Passage provided below:

Tag Archives: gay rights

Right to Control

Many of the cases that arrive before the U.S. Supreme Court begin with individuals either trying right a wrong or make their own lives better.  They rarely expect to launch a national movement.  That was pretty much the case when Norma McCorvey found herself pregnant with her third child in 1969.  An unemployed carnival worker living outside Dallas at the time, McCorvey apparently had led a rough life and had given up her first two children for adoption.  She didn’t need – and couldn’t afford – to bring another child into the world.  However, the state of Texas didn’t allow for abortions except to save the life of the mother.  Even rape and incest victims couldn’t end their unwanted pregnancies.  Like so many women in her situation, McCorvey was too poor to travel to another state where abortions were safe and legal.  She even tried to obtain an illegal abortion, but again the cost was prohibitive.  She sought legal help and ended up under the guidance of attorneys Linda Coffee and Sarah Weddington.

In 1970, after McCorvey had given birth and given up the baby, Coffee and Weddington filed paper work challenging the Texas law and bestowed the name “Jane Roe” upon their client.  They targeted then-Dallas County District Attorney Henry Wade.  Wade had entered the national spotlight nearly a decade earlier when he prosecuted Jack Ruby for killing Lee Harvey Oswald who had been accused of assassinating President John F. Kennedy.  (Wade would later come to light as a ruthless prosecutor who engaged in unscrupulous legal maneuvers to ensure criminal prosecutions, no matter the cost and despite evidence to the contrary.)

After McCorvey’s suit was filed, a Texas district court ruled the state’s abortion ban violated the constitutional right to privacy under the 14th Amendment.  Wade persisted, however, and vowed to prosecute any doctor who performed what he deemed unnecessary abortions in the state.  The case eventually reached the U.S. Supreme Court and, in a 7-2 ruling on January 22, 1973, abortion was fully legalized in the United States.

That was pretty much the end of the issue until the 1980s, when right-wing religious leaders began stoking the fires of anti-abortion rhetoric.  It accompanied the presidency of Ronald Reagan who openly stated he wished for a return to an America before the 1960s.  That should say enough about his bigoted state of mind, but it aligned with a growing hostility towards progressive ideology and civil rights legislation.

Earlier this week the unexpected news arrived that the Supreme Court may overturn Roe vs. Wade by the end of its current term in June.  We wouldn’t know anything about this if it wasn’t for the leak of a draft opinion by Associate Justice Samuel Alito who declares the Roe decision “egregiously wrong” in terms of constitutional practicality.  Chief Justice John Roberts has confirmed the veracity of the statement, but has joined many others in condemning the leak.

For many of us the leak isn’t the main concern.  It’s what it says.  There is now a very real possibility that nearly a half century of protection for that part of women’s overall health care could end because a handful of conservative extremists on the High Court want to inject their personal views into it.

For their like-minded ilk in the American public, the overturning of Roe marks the end of a long-fought battle in their alleged “pro-life” agenda; a perverted early Mother’s Day gift.  It doesn’t matter that a majority of Americans don’t want to see a complete ban on abortion.  They’ve been working for this moment over the past four decades.

End of Passage provided.

■ Exercise goal ■
From the passage on Roe v. Wade, copy the part that begins with the words "For many of" and ends with "views into it.". These lines come from a source unrelated to the passage on Roe v. Wade.

Data extract below:

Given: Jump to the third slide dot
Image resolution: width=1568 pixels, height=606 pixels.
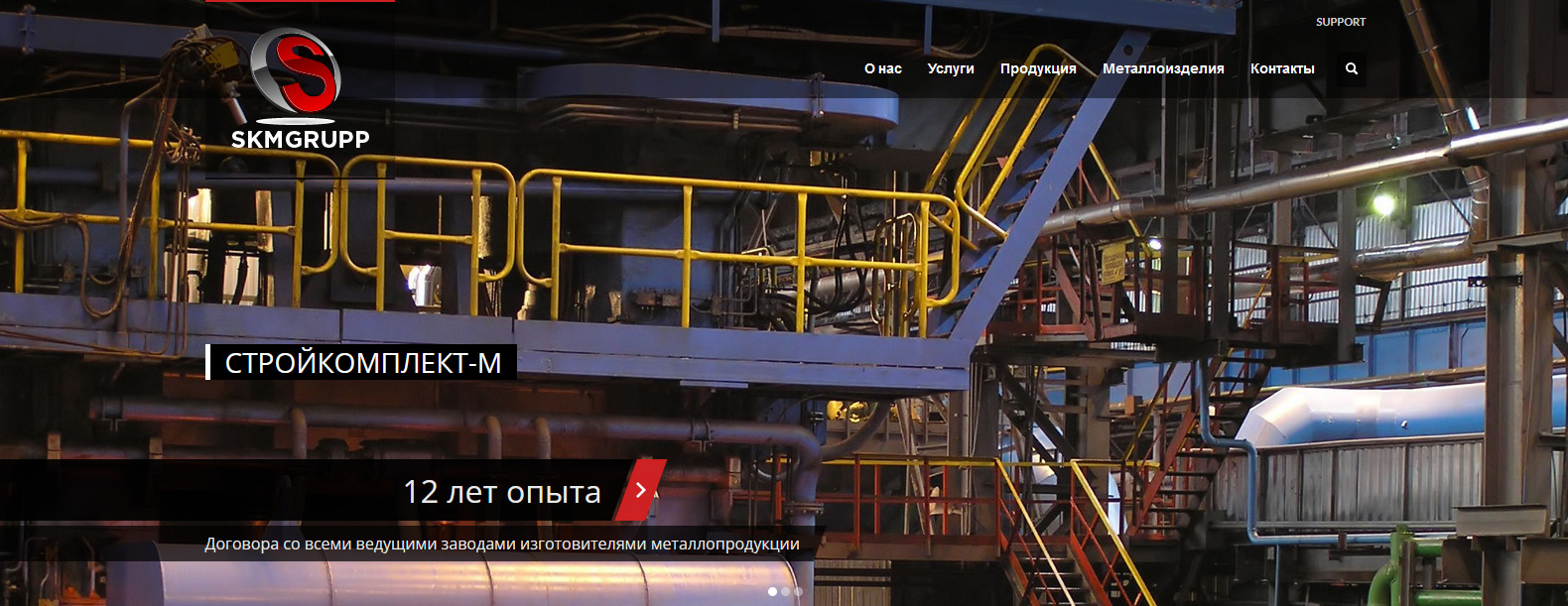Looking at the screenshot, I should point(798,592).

End of Data extract.

■ Answer for the task ■
For many of us the leak isn’t the main concern.  It’s what it says.  There is now a very real possibility that nearly a half century of protection for that part of women’s overall health care could end because a handful of conservative extremists on the High Court want to inject their personal views into it.